— Start Text excerpt —

The first source area SE1 may be connected to (brought into contact with) a first end of the first active pattern ACT1. Furthermore, the first source area SE1 may be electrically connected to a first bottom metal layer BML1 through a contact hole (or contact opening) that passes through the buffer layer.

The first bottom metal layer BML1 may correspond to the first conductive layer. The first bottom metal layer BML1 may be provided and/or formed on the same layer as that of the first to third data lines D1, D2, and D3, the first layer FL of the first power line PL1, the 2a-th power line PL2a, the first conductive line CL1 of each of the 2-1-th and 2-2-th scan lines S2_1 and S2_2, and the initialization power line IPL. The first bottom metal layer BML1 may be electrically connected to the first source area SE1 through a contact hole (or contact opening). When the first bottom metal layer BML1 is connected to the first transistor T1, a swing width margin of the second driving power supply VSS may be further increased. In such an embodiment, a driving range of a certain voltage to be applied to the first gate electrode GE1 of the first transistor T1 may be increased.

The first drain area DE1 may be connected to (or brought into contact with) a second end of the first active pattern ACT1. Furthermore, the first drain area DE1 may be connected with the first power line PL1 through a contact hole (or contact opening). For example, the first drain area DE1 may be electrically connected with the first layer FL of the first power line PL1 through a contact hole that passes through the buffer layer.

The second transistor T2 may include a second gate electrode GE2, a second active pattern ACT2, a second source area SE2, and a second drain area DE2.

The second gate electrode GE2 may be integrally provided with the sub-scan line SS1. In such an embodiment, the second gate electrode GE2 may correspond to one area of the sub-scan line SS1. As described above, because the sub-scan line SS1 is electrically connected with the first scan line S1 through a contact hole (or contact opening), a certain signal (e.g., a scan signal) applied to the first scan line S1 may be ultimately supplied to the second gate electrode GE2.

— End Text excerpt —

Goal 1>
In the transistor-layout excerpt, why can a scan signal applied to the first scan line S1 reach the second gate electrode GE2? Answer in one to three sentences.
Goal 2>
Recast the paragraph of the transistor-layout excerpt beginning "The first bottom metal layer BML1 may correspond" as a bulleted list that keeps its main facts.
Goal 3>
Continue the transistor-layout excerpt, picking up after its final sentence.
The listing comes from an unrelated source.

— Start Source excerpt —

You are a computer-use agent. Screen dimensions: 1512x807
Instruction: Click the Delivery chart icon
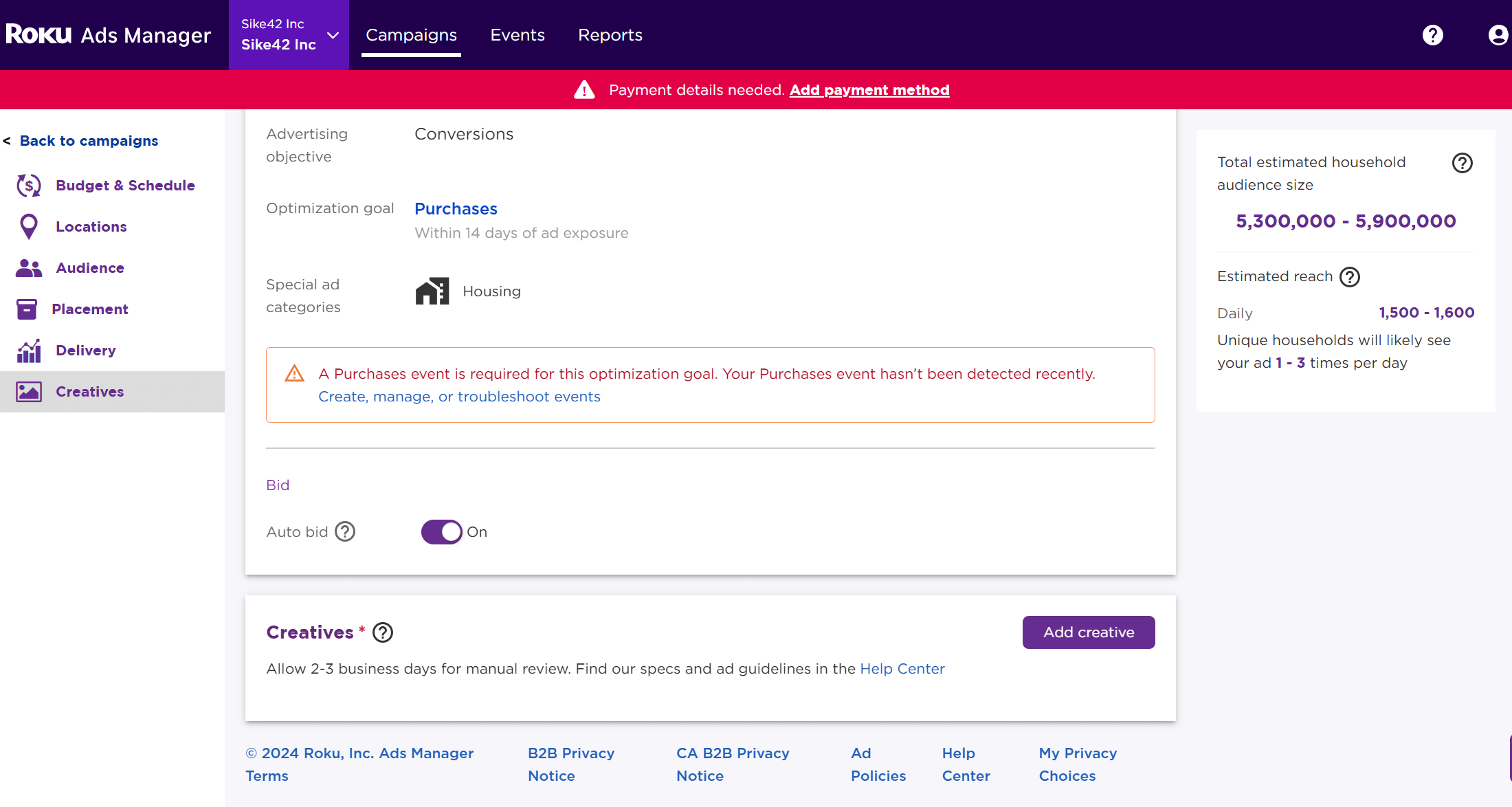(29, 351)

— End Source excerpt —

Expected answer 1>
The second gate electrode GE2 is integrally provided with the sub-scan line SS1 and corresponds to one area of it. The sub-scan line SS1 is electrically connected with the first scan line S1 through a contact hole, so a signal applied to S1 is ultimately supplied to GE2.

Expected answer 2>
- BML1 may correspond to the first conductive layer.
- It may be formed on the same layer as:
  - the first to third data lines D1, D2, and D3
  - the first layer FL of the first power line PL1
  - the 2a-th power line PL2a
  - the first conductive line CL1 of each of the scan lines S2_1 and S2_2
  - the initialization power line IPL
- It may be electrically connected to the first source area SE1 through a contact hole.
- Connecting BML1 to the first transistor T1 may further increase the swing width margin of the second driving power supply VSS. It may also widen the driving range of the voltage applied to the first gate electrode GE1.

Expected answer 3>
The second active pattern ACT2, the second source area SE2, and the second drain area DE2 each may be a semiconductor pattern formed of poly silicon, amorphous silicon, an oxide semiconductor, or the like. Each of the second active pattern ACT2, the second source area SE2, and the second drain area DE2 may be formed of an undoped semiconductor layer or a semiconductor layer doped with an impurity. For example, each of the second source area SE2 and the second drain area DE2 may be formed of a semiconductor layer doped with an impurity. The second active pattern ACT2 may be formed of an undoped semiconductor layer. The second active pattern ACT2, the second source area SE2, and the second drain area DE2 may be provided and/or formed on the buffer layer.

The second active pattern ACT2 may be a channel area of the second transistor T2 as an area overlapping the second gate electrode GE2.

The second source area SE2 may be connected to (brought into contact with) a first end of the second active pattern ACT2. Furthermore, the second source area SE2 may be connected to the first gate electrode GE1 by the third conductive pattern CP3.

The second drain area DE2 may be connected to (or brought into contact with) a second end of the second active pattern ACT2. Furthermore, the second drain area DE2 may be connected to the first data line D1 by a fourth conductive pattern CP4.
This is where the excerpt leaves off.